START EXTRACTED DATA
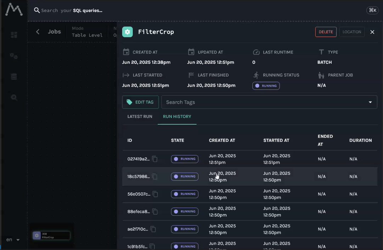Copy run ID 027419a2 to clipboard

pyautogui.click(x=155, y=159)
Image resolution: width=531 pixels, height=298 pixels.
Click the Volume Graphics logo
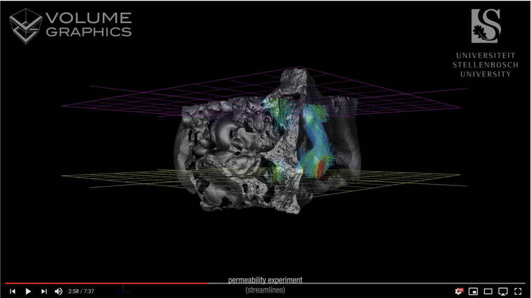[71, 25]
END EXTRACTED DATA
START EXTRACTED DATA
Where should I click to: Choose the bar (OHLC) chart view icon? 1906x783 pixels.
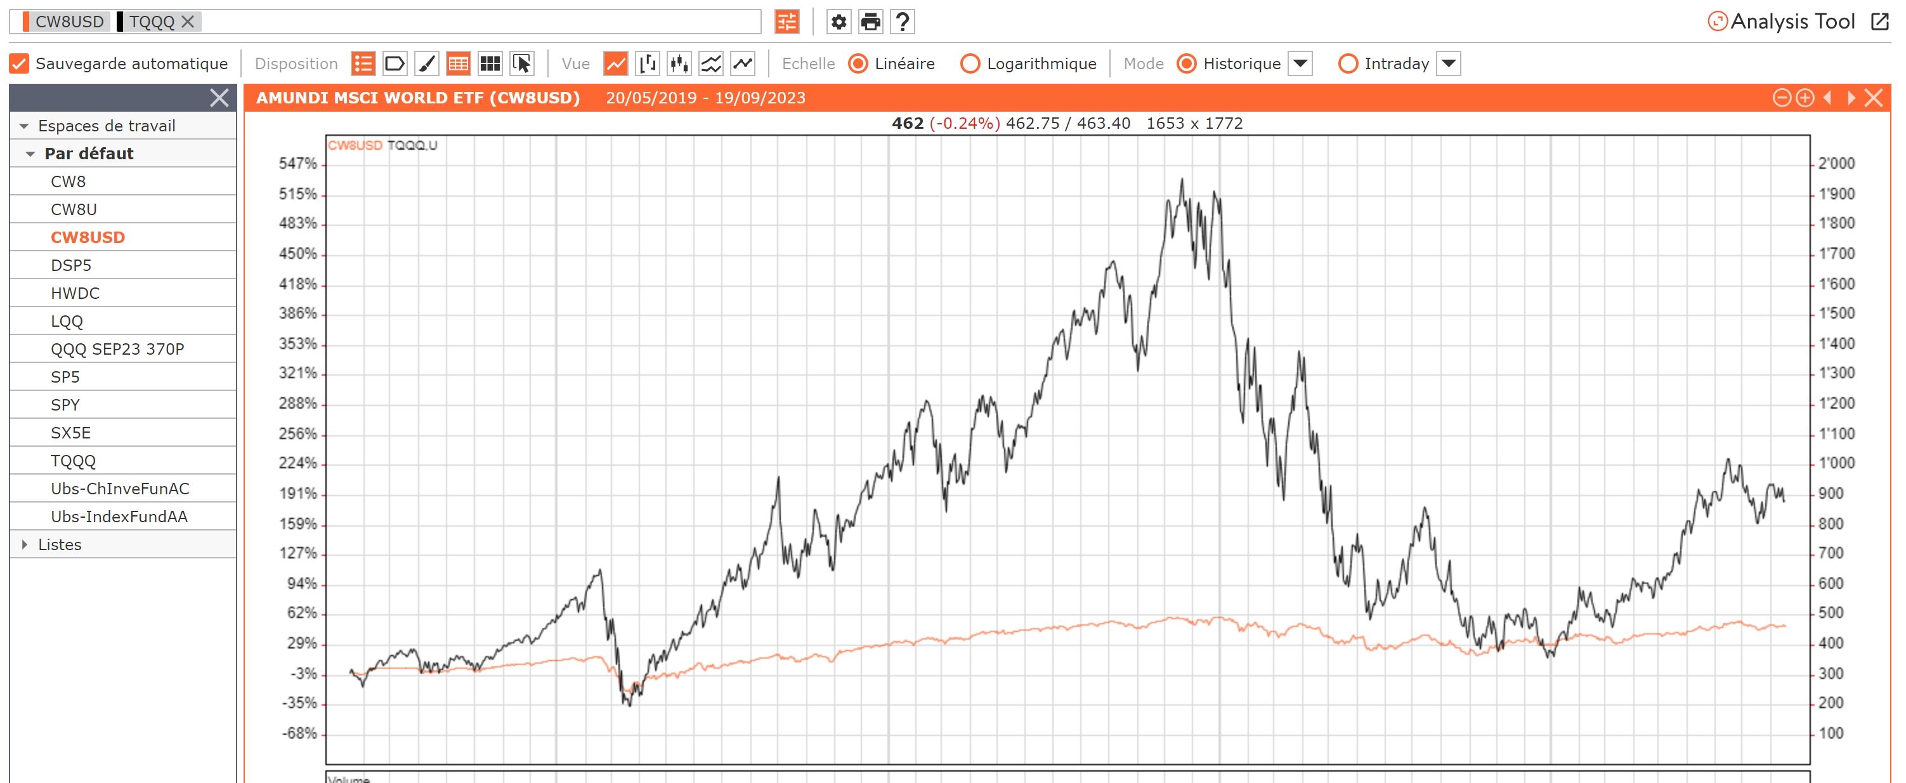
END EXTRACTED DATA
START EXTRACTED DATA
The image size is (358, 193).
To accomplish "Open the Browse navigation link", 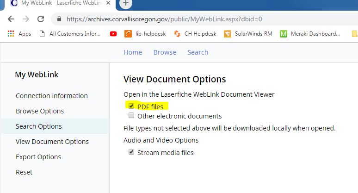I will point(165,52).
END EXTRACTED DATA
◆ DIRECTIONS FOR THIS TASK
For each line in the material above that contains the string "pixels", make a copy.

◆ REPLY TO THE TASK
Image resolution: width=531 pixels, height=298 pixels.
Where should I click to: Choose the bar (OHLC) chart view icon? 1906x783 pixels.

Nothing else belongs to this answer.